I finally finally got to the top and cursed again. The basterdin’ GFW folks had put the dibbing point over by the church which seemed like ten meters further than necessary. I though briefly that I was over the worst of it, but descending was laborious, made even harder by the need to lift my feet up and over rocks, and basically lift my feet at all. I caught my feet on rocks a few times and fell, throwing myself painfully back onto the shale to save myself. Any attempt at moving fast was gone and I was just plodding along, giving anyone happy the evil eye. I did pass Drafty himself climbing up but was too far gone to get any pleasure in his struggles (I had really developed an unjustified dislike of him!). Halfway down I met Erin and Aussie. Are you ok she asked, noooooooooo I whinged. Erin gave me a big big hug which made me almost cry, and off I went again, at bottom speed. I headed off the side halfway down, not because I had any competitive spirit left, but because it was the fastest feckin way back. Looking at the results afterwards, it took me 25 minutes more than Kiera just to descend CP. Back at transition mine was the only bike left in my row, a small indicator of the places I’d lost. Someone had shed a whole load of energy bars onto the grass but I didn’t take advantage of this subtle helping hand from fate. Oh no, I would like to carry all of my remaining food back to the finish line untouched. I also had about half a litre of water left in my vest meaning I drank approx. 750ml in the entire event.

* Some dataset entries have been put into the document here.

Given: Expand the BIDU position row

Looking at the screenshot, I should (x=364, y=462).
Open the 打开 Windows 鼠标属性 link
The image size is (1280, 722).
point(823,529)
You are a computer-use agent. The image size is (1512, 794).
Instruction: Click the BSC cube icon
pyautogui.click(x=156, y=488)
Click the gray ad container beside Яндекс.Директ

Onto the bike, using different muscles was a relief and I enjoyed the brief fast downhill, remembering to change into lighter gears for the turn. I held out on the bike for about the first km, but once I started walking, the mood descended again. There was no attempt to run or to keep any speed up. I plodded along, thinking hateful thoughts about the stupid rocks. Getting back onto the road was a relief and I enjoyed the descent and the final cycle into Westport. This was the only section that I came in on my original schedule. That’s not entirely true, the kayak was under the ten minutes I’d planned for but as that wasn’t due to any input from me I’ll disregard it. The final dismount, the utter disbelief that I had to rack my bike (my brain just couldn’t compute this), the flinging of my helmet in a huff onto the ground and onto the last few meters. I could hear the huge cheers from our crew, and as I saw the line I could feel the emotions building up. Once over, I had to stay on my own for a minute to let the tears pass. Kiera gave me a cup of the nicest soup in the world and left me to pull myself together.

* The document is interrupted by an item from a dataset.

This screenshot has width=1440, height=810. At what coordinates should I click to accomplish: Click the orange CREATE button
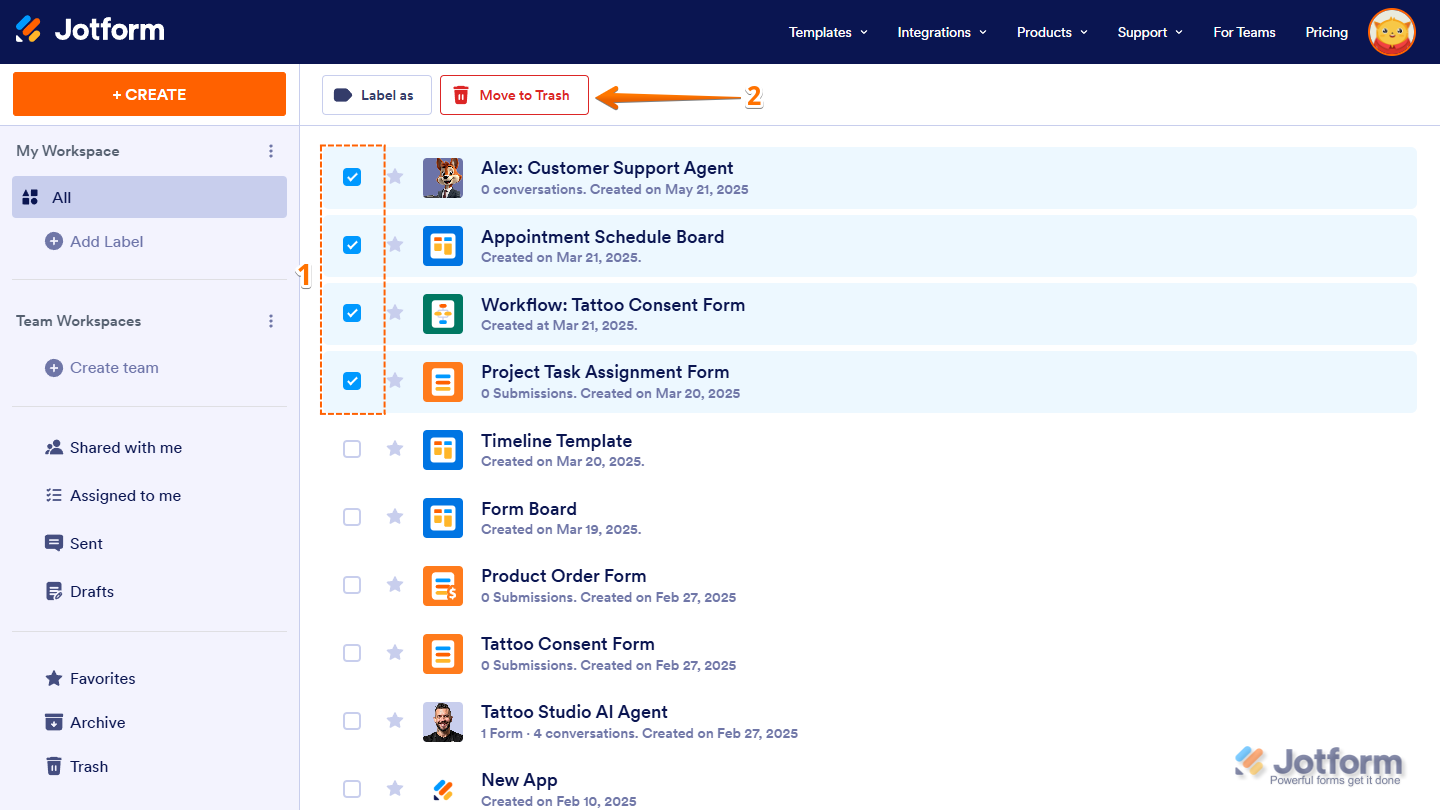148,93
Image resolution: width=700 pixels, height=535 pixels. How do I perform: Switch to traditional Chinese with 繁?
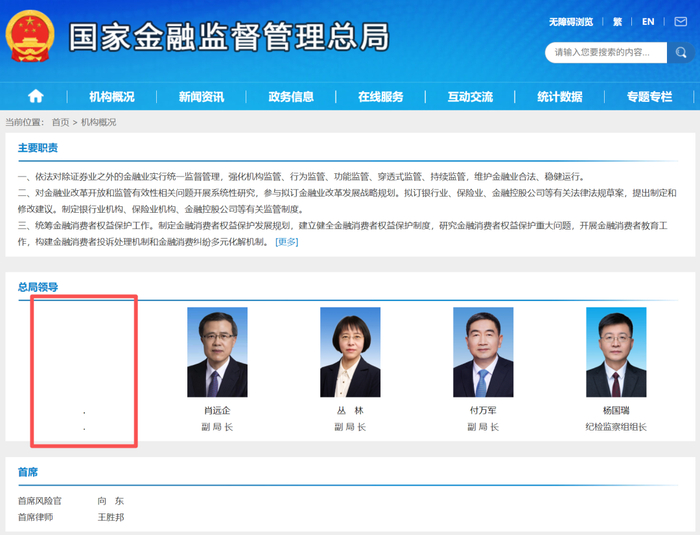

John said to me later that day that he was sorry I was disappointed with my race, which made me conscious of the negative language I was using. Despite how pathetic and moany I sound in this report, I have learned this – I am stronger than I gave myself credit for, I am proud of myself for not giving up and there were some enjoyable moments. I think. I saw the mountain, hated the very thought of it, and I still conquered it. It was so much more intense than I’d expected, and I hope that I’m right to believe that the two gels and mouthful of fruitcake was just not sufficient nutrition and more food would have made the race a little more like a, well, race, and not a sufferfest. And I have to return to the scene of the crime next year, armed with a full breakfast buffet, and make like Kiera on CP. I can’t say enough about the lovely people I’ve met and gotten to know during this, so I very much hope that this is the start of a whole host of beautiful adventures.